Google’s Politics and Elections – Australia map, displaying electoral boundaries coloured according to party affiliation of the winning candidate. Click on an electorate brings out the list of candidates to the House of Representatives with statistics about received votes. Unfortunately, it does not work in Internet Explorer.

First spotted on Google Maps Mania

Wednesday, September 4, 2013

More 2013 federal election maps

Seven News and Yahoo!7 partnered with ESRI Australia to create their own version of 2013 Federal Election Map. The map is supplemented with quite an extensive collection of Census 2011 data (employment, education, ethnicity, incomes, internet connectivity, etc), median house prices for each electorate and, of course, information about the sitting Member of Parliament – all nicely laid out with animated graphs and descriptive legends. A couple of unique features of this presentation is the ability to display on the map twitter comments related to this election - according to location of publishers, as well as viewing relative top 5 ranking of electorates based on a selection of Census data.

This map is hosted by ESRI Australia on Amazon Cloud and is served as an embedded application on Yahoo!7 site. As with Sydney Morning Herald 2013 election map, featured earlier this week, it is very disappointing that even the most seasoned geographers can fall into a trap of mixing spatial data with incorrect attribute information. That is, this map also presents the latest version of Commonwealth Electoral boundaries and references them to historical information which applied to the previous election. Electoral boundaries have changed quite substantially in South Australia and Victoria since the last election in 2010 so, it is very inappropriate to mix “old with the new”.  Again, if the map presented only new candidates that would be a different story but in the current version it is another big fail...

First spotted on spatialsource.com.au

Related Posts:
Mapping federal election 2013 Pt2
Mapping 2013 federal election results
Map adds sizzle to elections

Monday, September 2, 2013

Mapping federal election 2013 Pt2

In preparation for the election day, Sydney Morning Herald has created an interactive presentation featuring a map with current electoral boundaries coloured according to the party of incumbent candidate. Click on the electorate polygon brings information about the sitting Member of Parliament, including swing statistics from the last election in 2010 and indication how safe is their seat. Presented below the map is a summary of demographic statistics for the electorate (based on Census 2011 data).

To be picky, it could be argued that the map does not reflect the situation correctly because it presents current version of electoral boundaries (ie. those applying to September 7 election and afterwards) with information about the “old sitting members” (including Julia Gillard and several other Members of Parliament who are not contesting their seats in 2013 election). Creating this map was possible only because the latest redistribution of electoral boundaries did not include name changes for the electorates, hence allowing for this “artificial compilation”. It would be a different story if this map presented candidates for Members of Parliament...

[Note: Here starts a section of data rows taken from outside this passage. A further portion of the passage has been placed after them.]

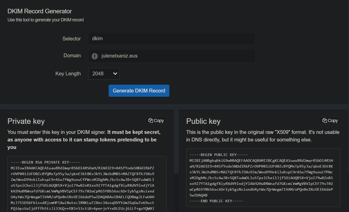This screenshot has height=212, width=349.
Task: Click the DKIM Record Generator heading
Action: pyautogui.click(x=39, y=11)
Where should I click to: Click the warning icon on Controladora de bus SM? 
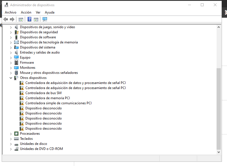22,93
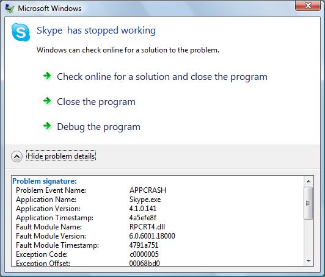Click the Skype logo icon
The height and width of the screenshot is (277, 325).
point(21,32)
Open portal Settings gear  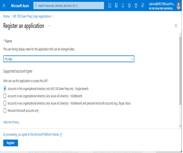click(129, 5)
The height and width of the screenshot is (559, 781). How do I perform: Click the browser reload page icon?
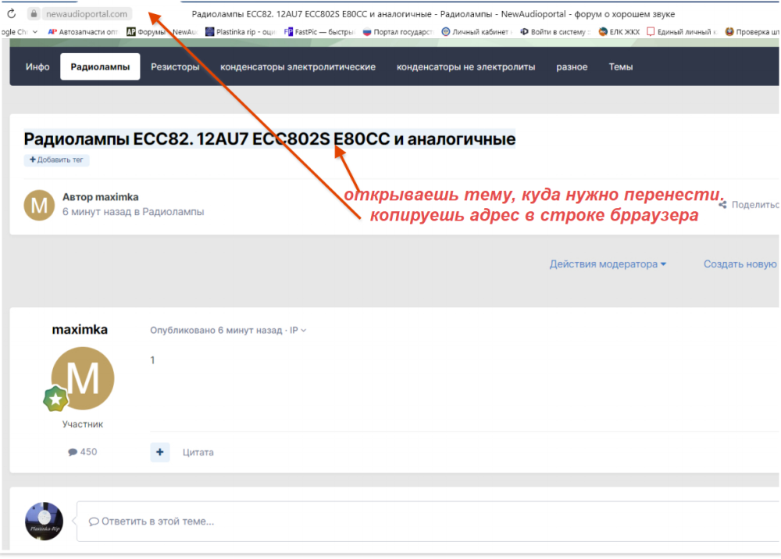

This is a perfect example where making a map “because you can” does not necessary equate with “adding value” to the information. This is quite an innocent example but map creators have to be wary that in many circumstances the consequences of “messing with spatial data” may be quite perilous. Only when this map is updated with post-September 7 results it will be able to be considered a nice example of presenting complex information using spatial tools and interactive graphics. For now, it is a big fail for SMH data journalism!